Directions: Below is a listing; retype exactly the line with "Screen dimensions: 798x473" and every line after it through the end, and only those, leaving out the pictures.

Source material:
▶
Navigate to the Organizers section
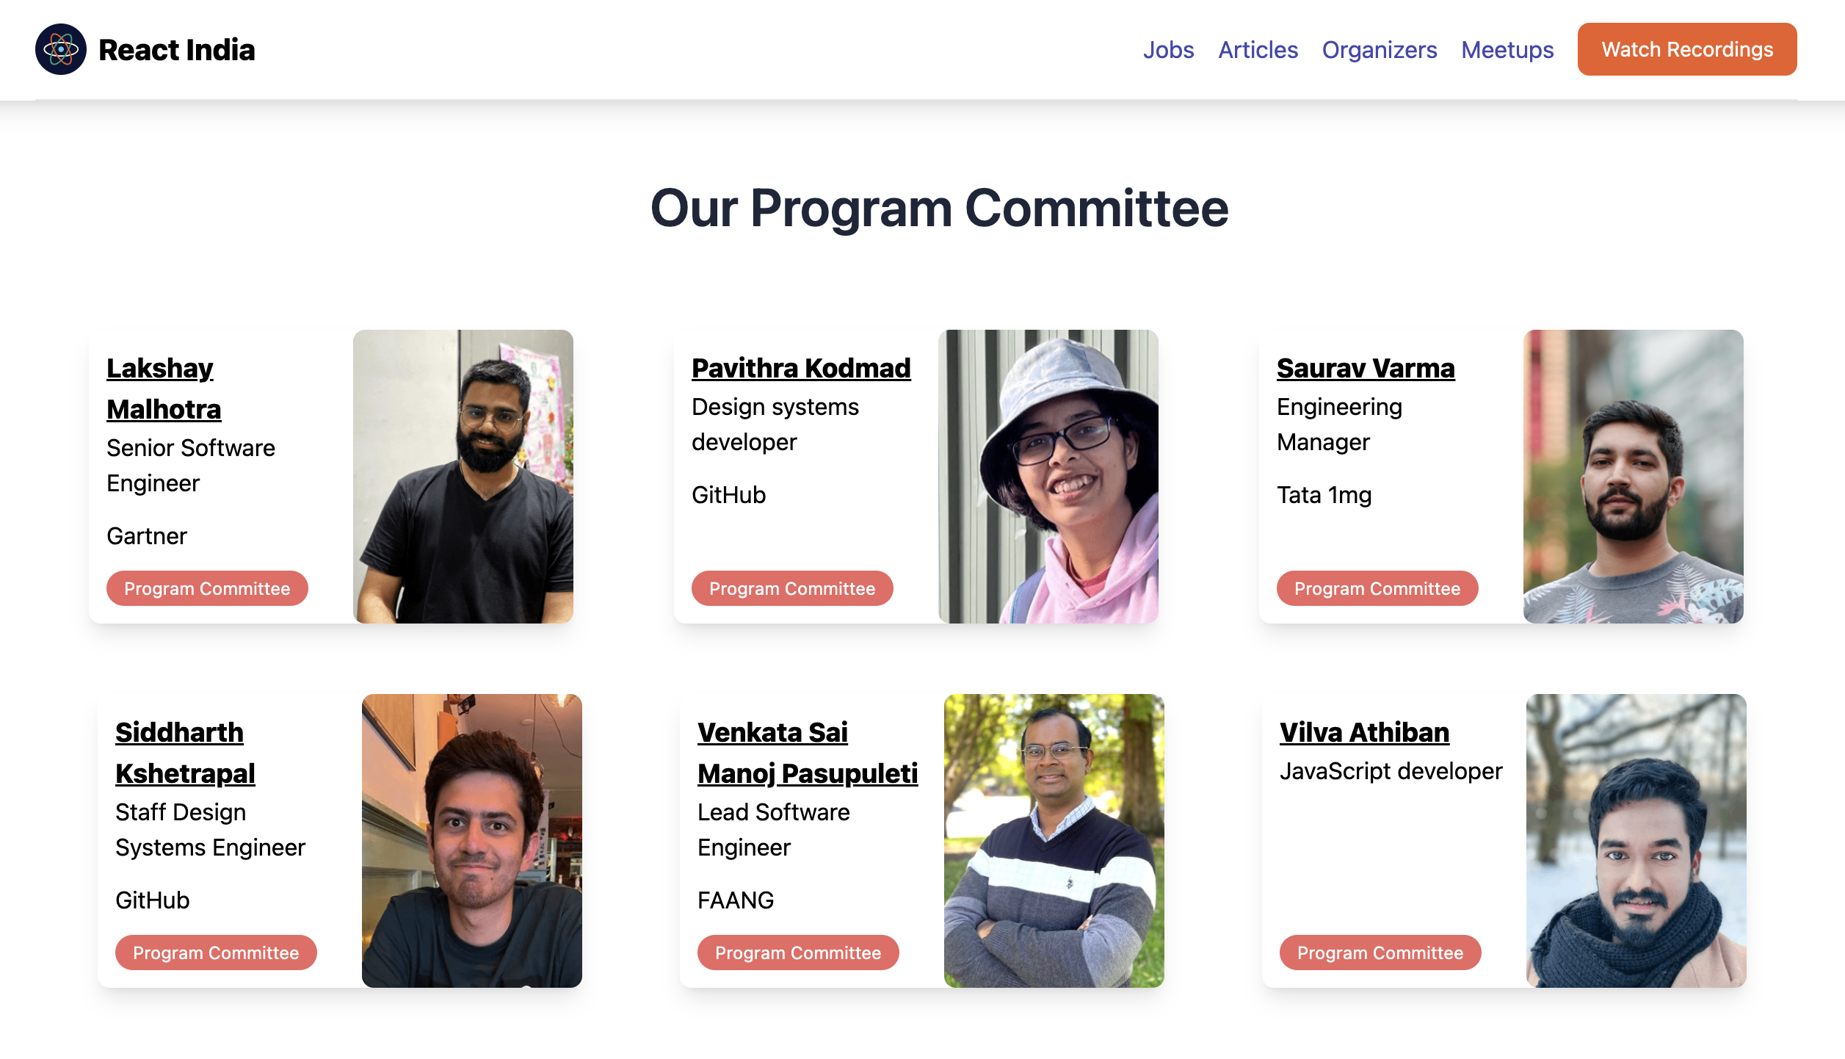The image size is (1845, 1059). coord(1379,49)
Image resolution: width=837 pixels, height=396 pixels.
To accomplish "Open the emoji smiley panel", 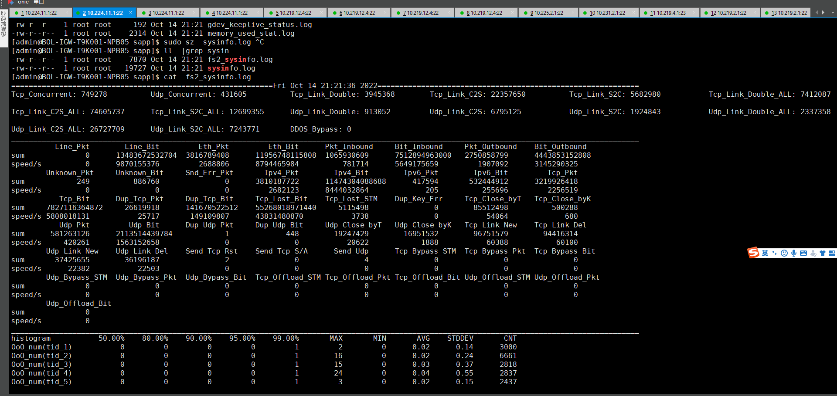I will point(784,253).
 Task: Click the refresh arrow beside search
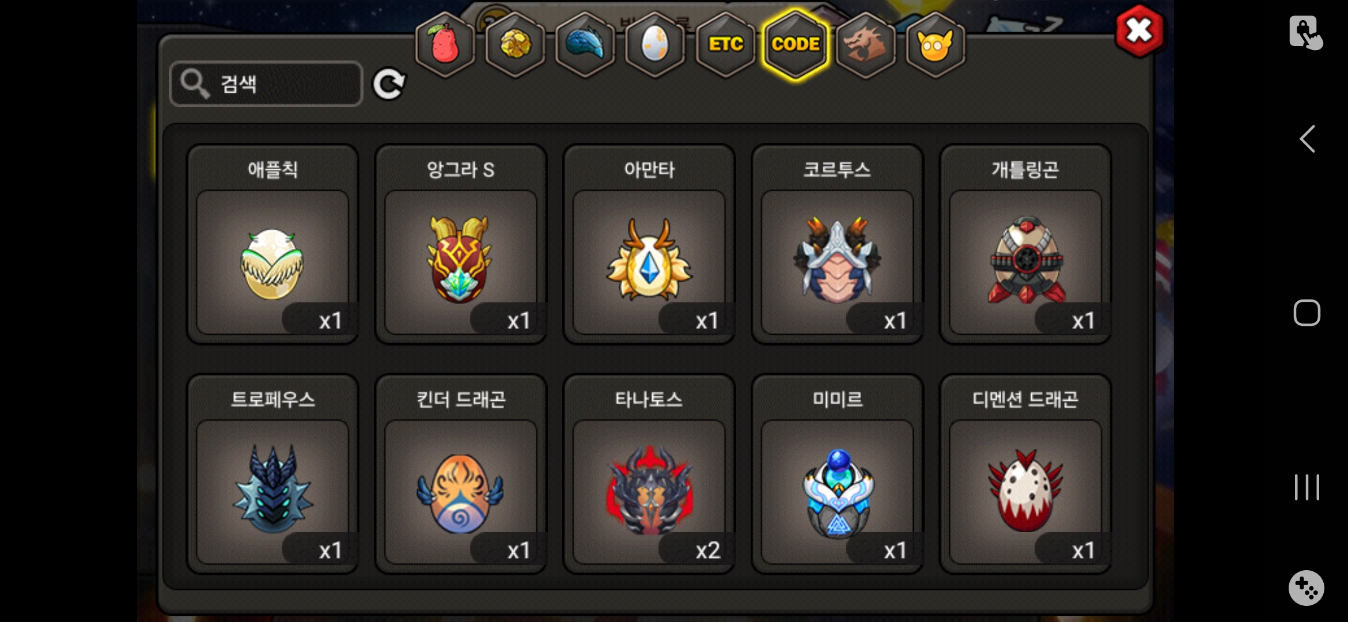[389, 85]

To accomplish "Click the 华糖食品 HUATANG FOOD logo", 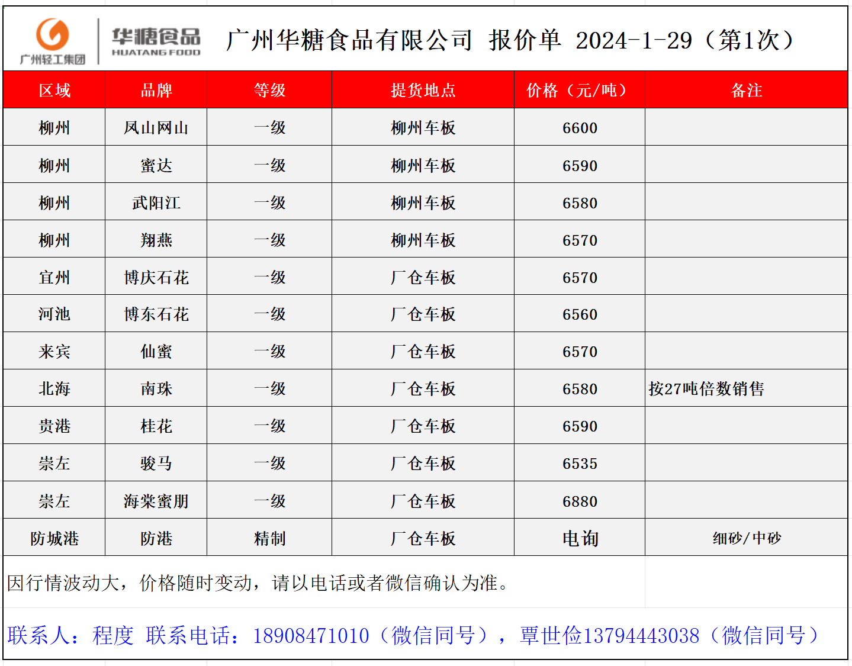I will click(156, 41).
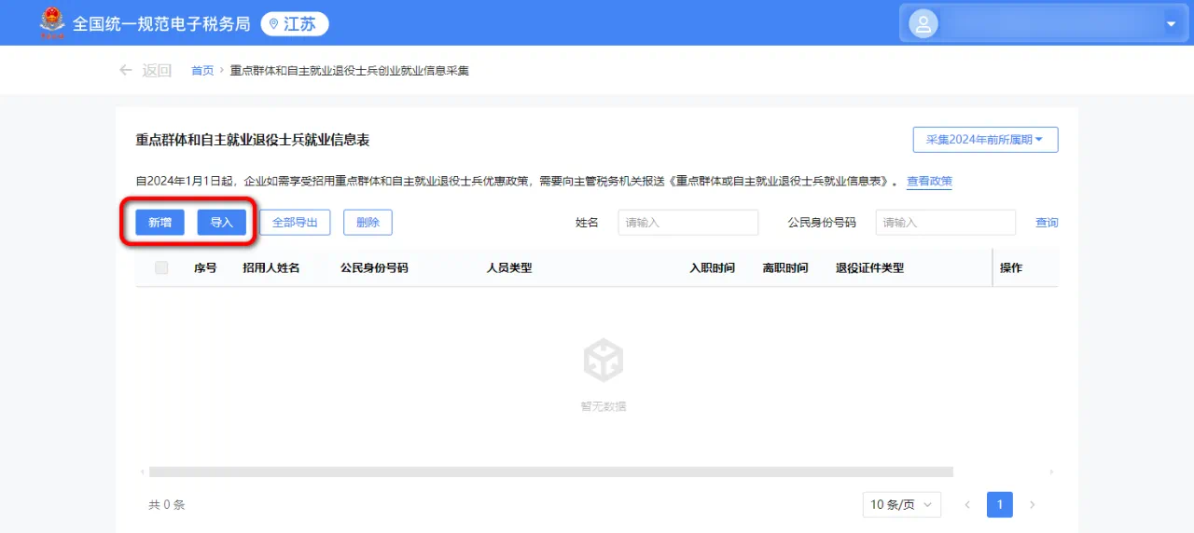The width and height of the screenshot is (1194, 533).
Task: Open the 采集2024年前所属期 dropdown
Action: pyautogui.click(x=985, y=140)
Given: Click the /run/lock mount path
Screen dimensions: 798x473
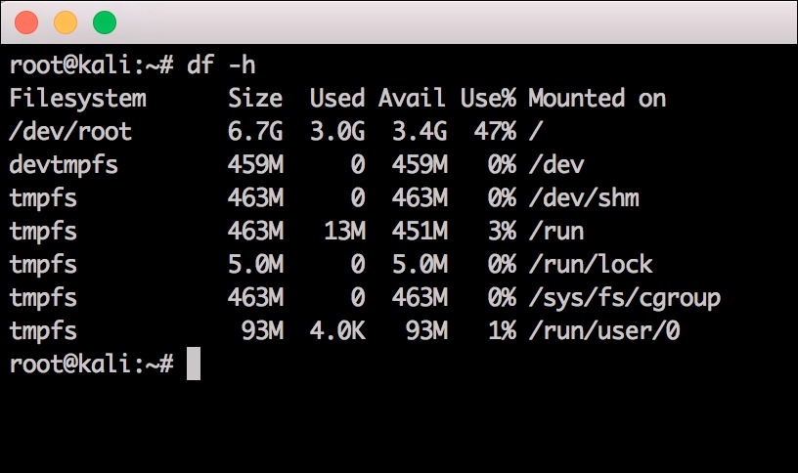Looking at the screenshot, I should [590, 265].
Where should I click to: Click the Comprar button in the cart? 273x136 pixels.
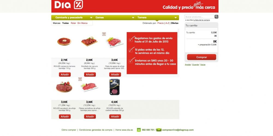pos(201,57)
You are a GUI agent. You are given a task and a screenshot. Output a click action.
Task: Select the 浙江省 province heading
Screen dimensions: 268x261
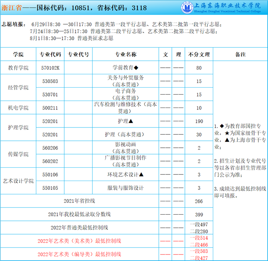coord(10,8)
◀
Response area:
Screen dimensions: 798x473
Looking at the screenshot, I should [590, 265].
Where should I click to: Click the Comprar button in the cart? 273x136 pixels.
pos(201,57)
You are a GUI agent. You are given a task and a screenshot. Output a click action.
Task: Select the 浙江省 province heading
Screen dimensions: 268x261
coord(10,8)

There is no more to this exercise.